Wallaert, who specializes in the social psychology of money and worplace issues and works as a lead scientist for Thrive, a free online personal finance service, should know. The close friend who first brought him into the company in 2007 was recently laid off himself. But by avoiding an excess of shop talk, the two have managed to preserve their personal relationship.
Of course, there's always the chance that the newly laid off will reach out to their former comrades, only to get an earful about their ex-office mates' own employment woes.
That's what happened to Jennifer Bourgoyne, who was laid off in 2005 from her Silicon Valley job of 12 years -- when she was nine months pregnant.

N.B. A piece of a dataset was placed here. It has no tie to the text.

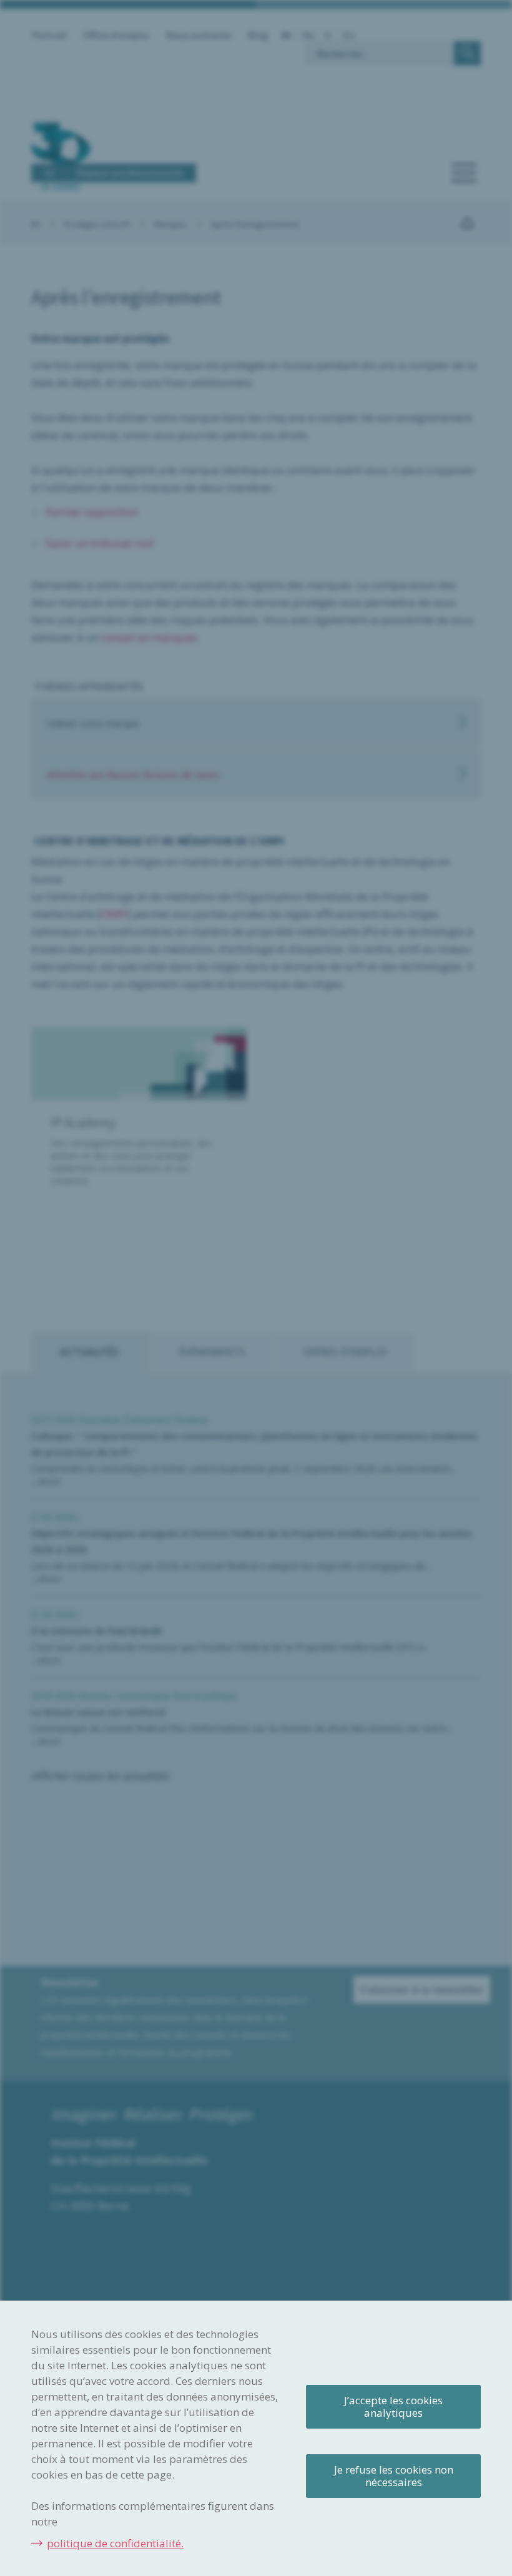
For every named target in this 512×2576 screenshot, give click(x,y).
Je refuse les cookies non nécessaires (393, 2475)
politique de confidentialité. (115, 2543)
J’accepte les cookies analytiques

When a work place pal called to see how Bourgoyne was doing post-layoff, Bourgoyne got anything but sympathy.
"When I told her it felt really crummy still, she told me that I needed to 'stop being like this and think about how hard it is for those still there,'" explained Bourgoyne, who's since started her own business. "I was so shocked, I had to laugh."
Seattle journalist Amy Roe, who was laid off from her media job last year, reported a similar experience.
"A friend who still works there complains about how much she hates her job and how depressing the newsroom is," Roe explained via e-mail. "She always assures me I'm not missing anything, but of course there's one thing I'm missing: a paycheck."
Wallaert offers this reminder: "For the person who stays behind, there's still that axe over their head. They're still worried about their position."
"Your work friends are not the ones you should reach out to for layoff comfort," he said.
That's what your other friends, your significant other or your family are for.